The first track, “Internal Heights,” is a melting pot of cultures which leads the listener into some island-influenced serenades like “Who You Gonna Turn to” and “The Lime Tree.” If one thing is evident in this album, it’s Trevor Hall’s passion for music and for bringing people together. Not only are the songs rich in sound, but the music enriches your soul.
Growing up in South Carolina, Trevor knew from an early age that he was meant to make music. As a young teen he would come home every day after school and spend time playing guitar and writing songs. After being fortunate enough to attend the Idyllwild School for the Arts in California, Trevor saw how music could bring people together and from there his after-school hobby developed into the beginnings of a full-blown career.

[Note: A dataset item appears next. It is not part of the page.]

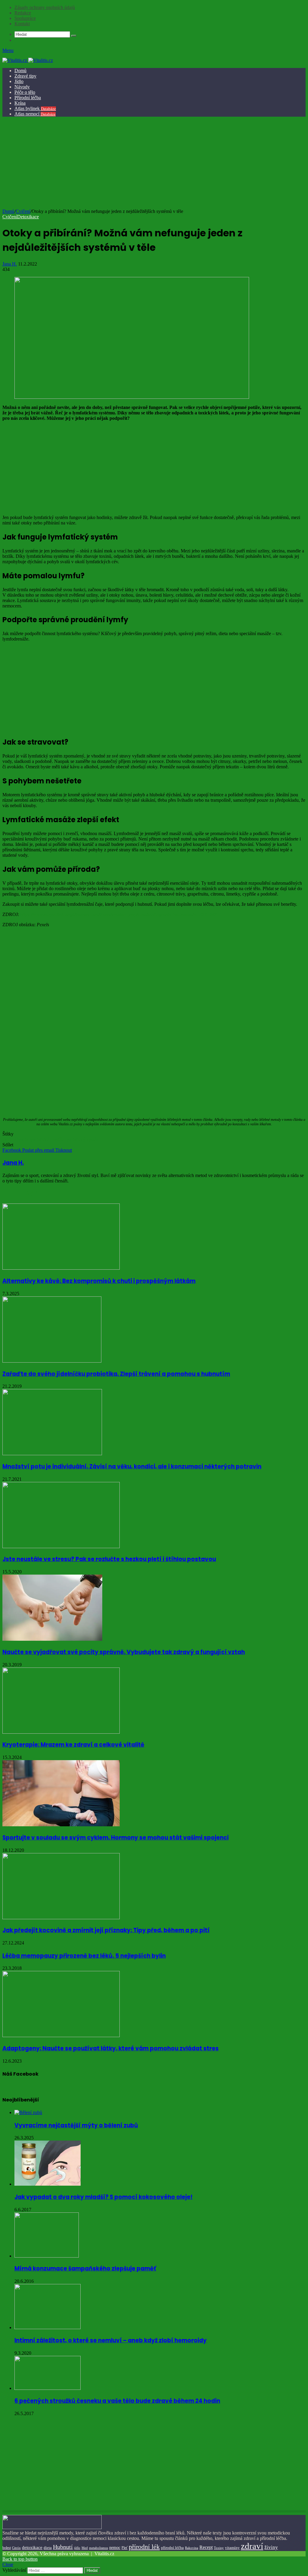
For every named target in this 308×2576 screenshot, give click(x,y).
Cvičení (23, 211)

Currently on tour with Matisyahu, Trevor was generous enough to take some time to talk to The Rock and Roll Report.
Q: Your sound is very much that of an “old soul”. Can you tell us about the influences that helped develop your musical style?
A: Ever since my youth, I have been greatly inspired by reggae music. Especially roots reggae that brings the spiritual message. I was so attracted to that one drop rhythm [because] it really resonated with me how anyone could move their feet to it. That was the foundation for me. Now I am really inspired by Indian music and other music from around the world. As for my lyrics, I am greatly inspired by the mystic poets such as Hafiz, Rumi, Kabir, and Rabindranath Tagore.
Q: Did your upbringing and family play a role in the positive and hopeful messages that are typical of your music?
A: My family has always been extremely supportive: they have showered love on me ever since I was born. I believe that a child’s youth shapes their whole lives. They made sure that I had the freedom to express myself through music.
Q: What has been the highlight of your musical career so far?
A: By the grace of the Most High, I have been extremely blessed to play with all types of people. The highlights have not been only playing with people, but forming friendships as well.
Q: You’ve been on the road quite a bit lately, do you have any anecdotes about the people you’ve met or what you’ve experienced?
A: The road is always surprising. You never know who you are going to see or what is going to happen. This time around we had a little funny situation where we ran out of gas in the middle of nowhere in Montana. Within moments my drummer, Chris Steele, flagged down a car of three cowboys and got in the car with them to go get gas. After he left, my bass player, Super Mario, and I wondered if it was the best idea. Wondered if we would ever see him again. Chris returned and we made it to the next gig [laughs].
Q: “Unity” is one of those songs that sounds extremely natural and organic and really has the ability to bring people together. What was the writing process for that song and how was the experience of working with Matisyahu?
A: I’m in the dressing room right now in Illinois [and] just got off stage with Matisyahu singing that song. It is always a blessing sharing the stage with him; I love him greatly and really hope he continues to flourish. “Unity” was written during our last tour together during the time of the Mumbai shootings. There was a Jewish Temple there and the couple inside had died. Matisyahu knew of the people so it really hit a little closer to home. The whole tour we were really discussing and meditating on why people fight and kill in the name of God and religion. It made us so unhappy. Also, there were other things happening on that tour that were related to that situation. The pot kept brewing and brewing until that song came out the last show of the tour.
Q: Where do you feel you are at this point in your musical journey? And where do you see yourself in the near future?
A: I try not to think about the future or where I could be. I am blessed to be playing music every night and doing what I love. Where the Almighty wants me, She shall put me there. I have no fear.
Q: You’ve come really far at a young age, but was there ever a time when you didn’t think you’d make it? Or when you weren’t sure that this was the right path for you?
A: Plenty of times. That even happens now sometimes when I am really tired and burnt out. But those thoughts pass quickly. Music is what I love, but I also believe that it is my service to the world and to others. It is my duty – no matter what happens.
Q: Are there any final thoughts you’d like to leave for your fans and the readers of The Rock and Roll Report?
A: Thank you for taking the time to read this article. I hope the music inspires you in a positive way. Love all, serve all and tell the truth.